REQUIRED WORK >>
**a.** According to the code review comments, on which side does the conversion of a struct to a JSON string happen?
**b.** Copy the part of the code review comments between "Csaba Ringhofer has" and "(13 comments)", inclusive.

PASSAGE TO READ >>
"""
Csaba Ringhofer has posted comments on this change. ( 
http://gerrit.cloudera.org:8080/17638 )

Change subject: WiP: IMPALA-9495: Support struct in select list for ORC tables
......................................................................


Patch Set 7:

(13 comments)

I have a bunch of comments about BE. Haven't digested FE parts yet.

http://gerrit.cloudera.org:8080/#/c/17638/7//COMMIT_MSG
Commit Message:

http://gerrit.cloudera.org:8080/#/c/17638/7//COMMIT_MSG@10
PS7, Line 10: JSON
Can you add a separate section for "returning structs to cliens"? I think that 
it is important to mention that struct-> JSON string conversion happens on 
server side. The HS2 protocol supports returning structs 
(https://github.com/apache/impala/blob/master/common/thrift/hive-1-api/TCLIService.thrift#L220
 ), so this conversion could be also done on client side. Hive also does it on 
server side AFAIK. In the future it may make sense to add the feature of 
returning it as Thrift, based on a query option, as some clients may use the 
structs directly instead of printing them as string.


http://gerrit.cloudera.org:8080/#/c/17638/7//COMMIT_MSG@14
PS7, Line 14: '{"int_struct_member":12,"string_struct_member":"string value"}'
Can you add an example that has a nested struct?


http://gerrit.cloudera.org:8080/#/c/17638/7//COMMIT_MSG@20
PS7, Line 20: for each of the struct's children. The struct SlotDescriptor 
points to the
nit: wrap at 72


http://gerrit.cloudera.org:8080/#/c/17638/7//COMMIT_MSG@34
PS7, Line 34: -- Internal representation of a struct:
I would move this earlier, as this seems to be the most critical decision. It 
confused me a bit that tuples were mentioned earlier, as it suggested to me 
that members of a struct are held in a separate tuple for the struct, not the 
topmost tuple - I didn't realize that struct tuples are "just virtual tuples" 
and are part of the topmost tuple's layout.

Flattening the whole struct and holding all members in the topmost slot is 
great for speed and simplicity, but it also means that members need memory even 
if their parent struct is NULL.


http://gerrit.cloudera.org:8080/#/c/17638/7//COMMIT_MSG@35
PS7, Line 35: When scanning a struct the rowbatch will hold the values of the 
struct's
            : children as if they were queried one by one directly in the 
select list.
Do structs affect the order of slots? Generally we order the slots by size and 
not by the order in the select list. Will the slots of the members of a given 
struct always follow each other in the same order as the struct's definition?
"""
DATA ROWS >>
"""
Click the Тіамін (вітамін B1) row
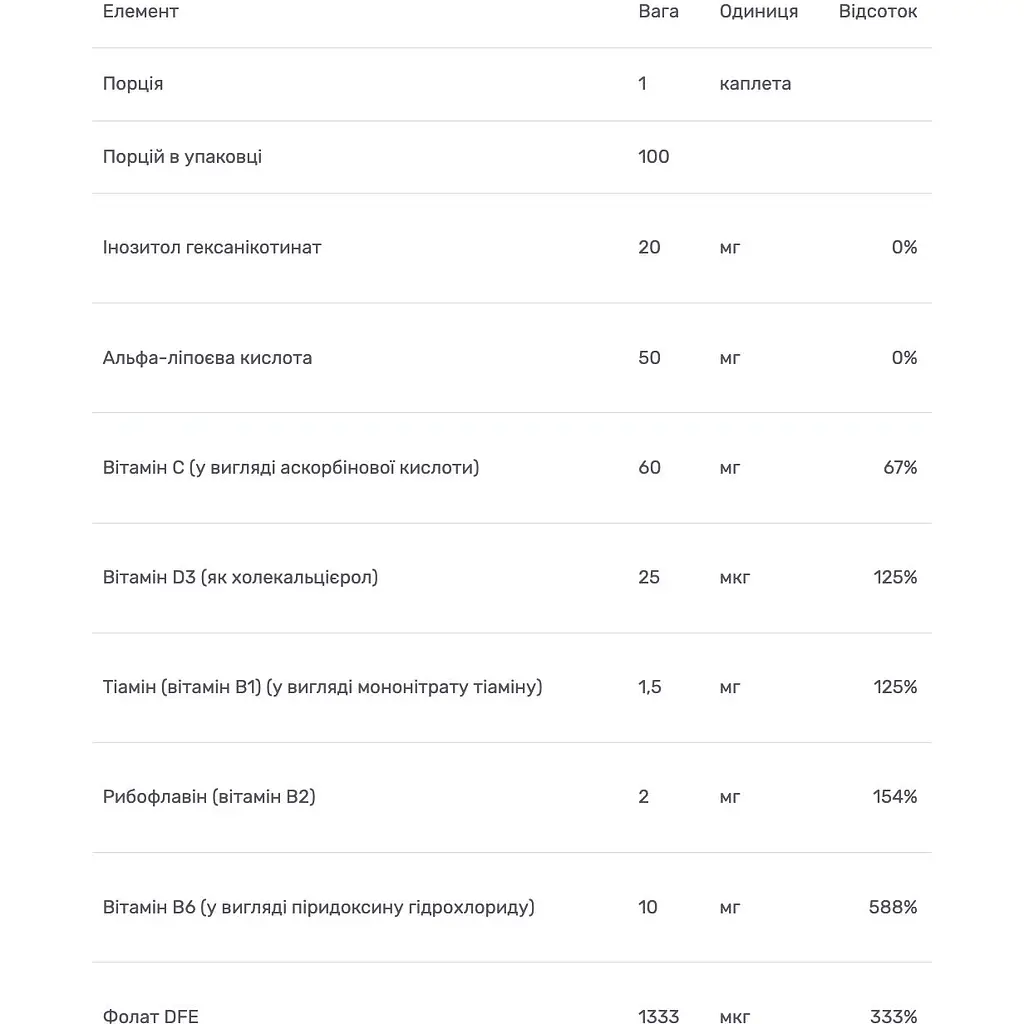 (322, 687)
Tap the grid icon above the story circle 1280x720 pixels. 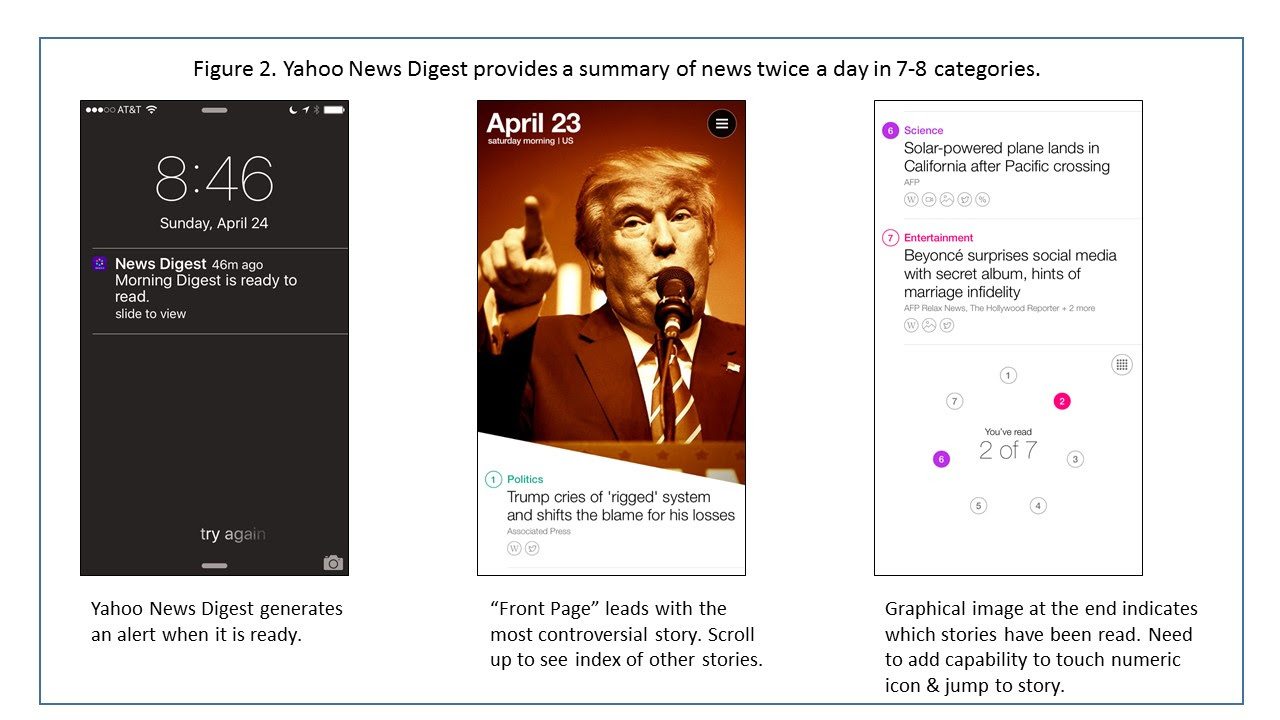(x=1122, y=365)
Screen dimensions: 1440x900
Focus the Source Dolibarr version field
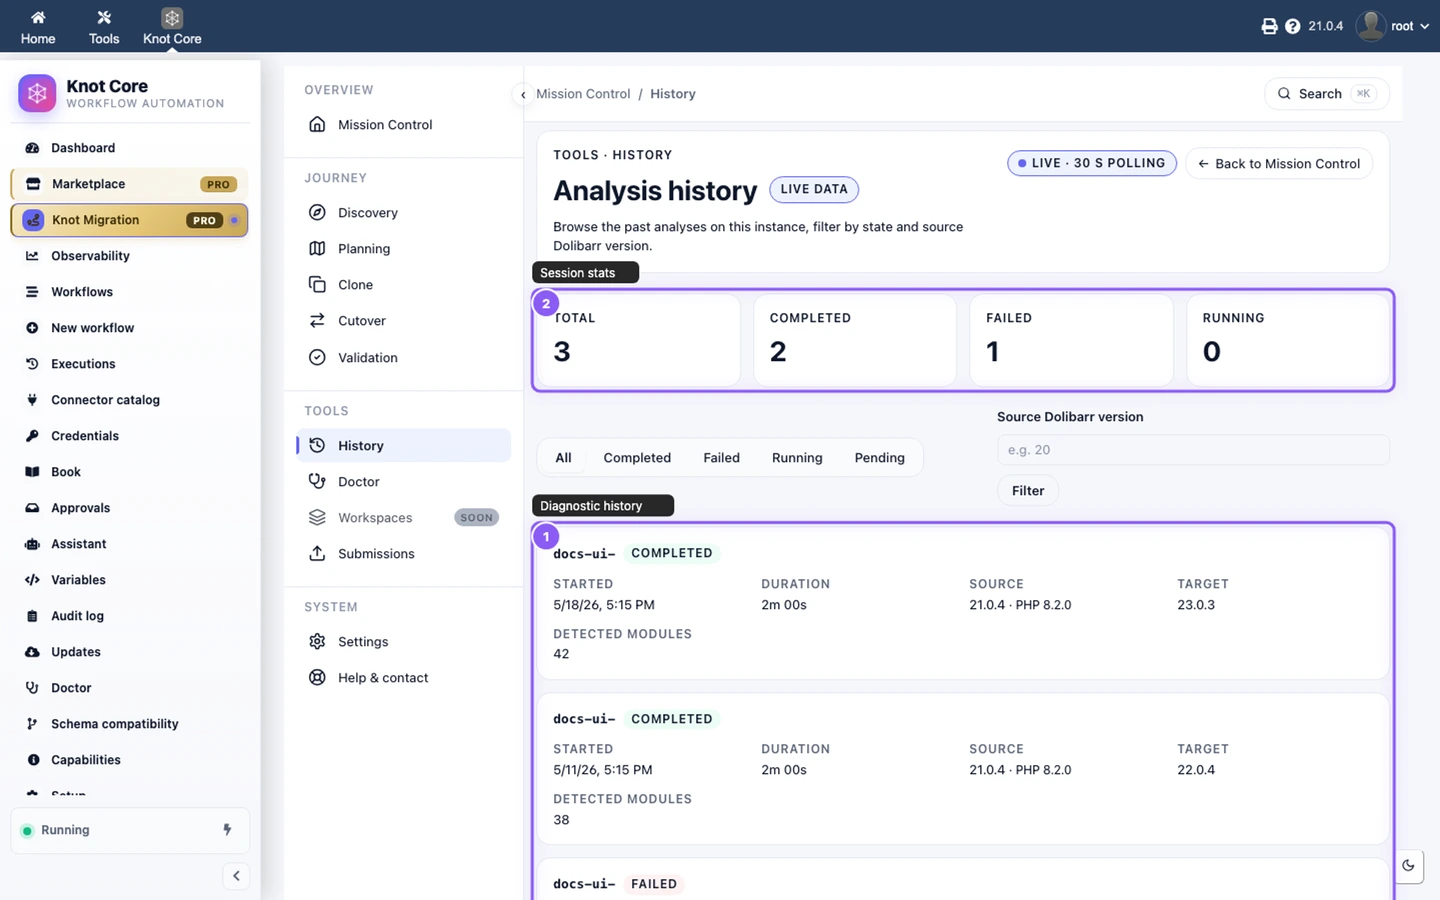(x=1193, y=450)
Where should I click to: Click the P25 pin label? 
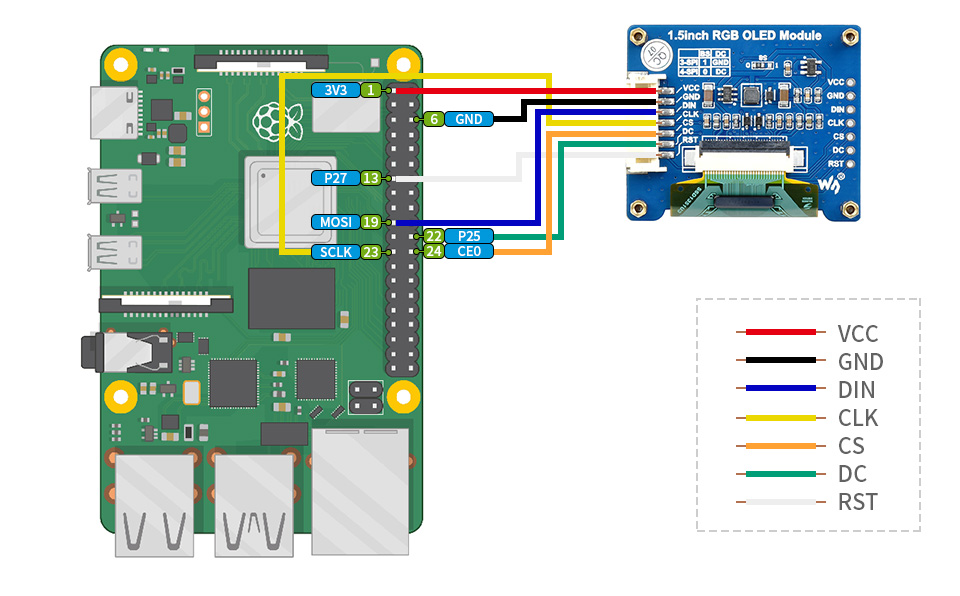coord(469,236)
"""
THE SOLUTIONS >>
**a.** It happens on the server side.

**b.**
Csaba Ringhofer has posted comments on this change. ( 
http://gerrit.cloudera.org:8080/17638 )

Change subject: WiP: IMPALA-9495: Support struct in select list for ORC tables
......................................................................


Patch Set 7:

(13 comments)